EXTRACT =>
+ + + + + + +
Town Raven

Town Raven
In flight

ITS A DIARY !

This is a diary, or rather, field notes written up each day, with the latest entry at the top.

To get the full story, start at the bottom entry in the archive, and read upwards.
Then read the current diary entries from the bottom up as well.


Once you've got the full story, just visit and read the new story for the day!

Enjoy!

Location Map

Location Map
This shows where we walk and meet the ravens
The yellow and pink squiggly lines are two walks we take. The yellow one is the one we usually do. The squigglyness indicates how Madame visits her several important sniffing check-points!
We stop several times to feed the ravens, and you can see where they come from.

If you right-click on the image and open it in a new tab, you can then zoom in to see more details.

Thursday 11 March 2010

March 11th


Today I left the house at 6.45 a.m.  ...! That's a bit better, but needs more work still.

After a clear night it was again a cold morning, with ground frost but no wind. The sunrise was soft and undramatic - it is lovely to see the same rose-grey both in the East and the West. 
The songbirds had been singing for a good hour ebfore I left the house, and there had been one soft, sleepy raven call as well.

Getting into the big field I saw one raven on the ground, pecking at some food bag. I didn't recognise that raven, and he took no notice of me. 

I saw no other raven, and there were no calls until I reached the top of the big field. Then, the quarry pair called. They had meanwhile swooped onto the top of the rugby goal posts and were watching. On their call, the bold pair answered from the ravens field, then another call came from the toddlers' playground.

The quarry pair arrived first, flying to sit on the top of the fence posts of the enclosure, and cawed. Then, the same cawing came from behind my back: the bold pair had come to the ground, followed immediately by the young pair. They also cawed as soon as they came to the ground.
+ + + + + + +
RAW DATA =>
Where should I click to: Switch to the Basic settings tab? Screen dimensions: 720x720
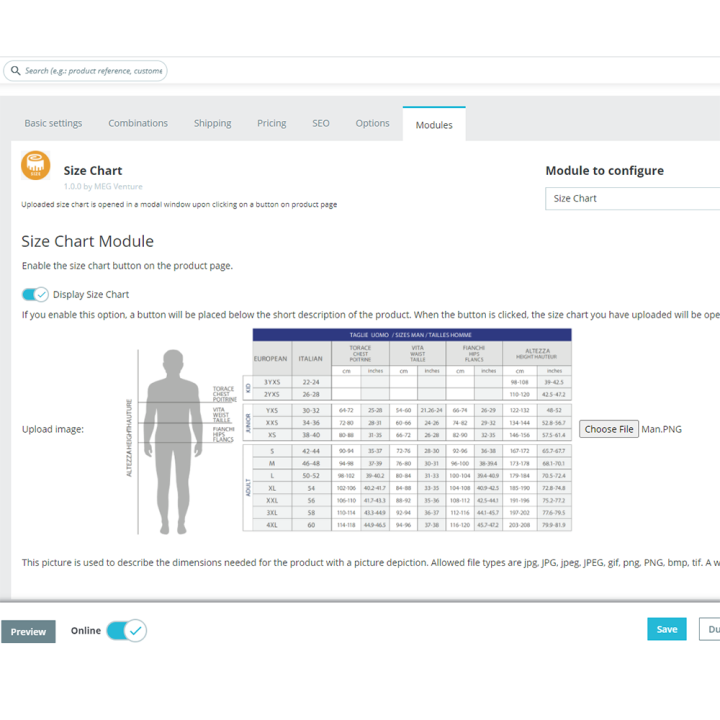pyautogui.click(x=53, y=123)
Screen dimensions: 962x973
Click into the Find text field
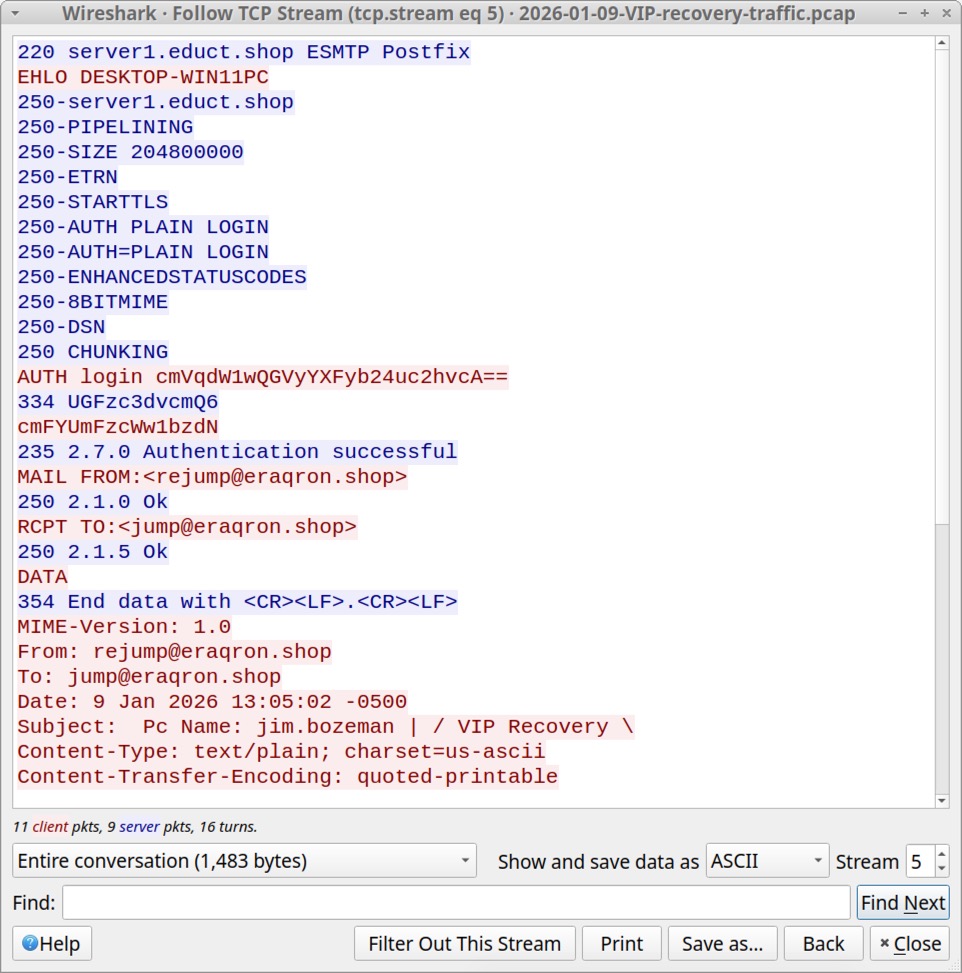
+ + + + + + +
TASK PROMPT => Repeat the passage of the raven diary from "The songbirds had" up to and including "the toddlers' playground.".

FINAL ANSWER =>
The songbirds had been singing for a good hour ebfore I left the house, and there had been one soft, sleepy raven call as well.

Getting into the big field I saw one raven on the ground, pecking at some food bag. I didn't recognise that raven, and he took no notice of me. 

I saw no other raven, and there were no calls until I reached the top of the big field. Then, the quarry pair called. They had meanwhile swooped onto the top of the rugby goal posts and were watching. On their call, the bold pair answered from the ravens field, then another call came from the toddlers' playground.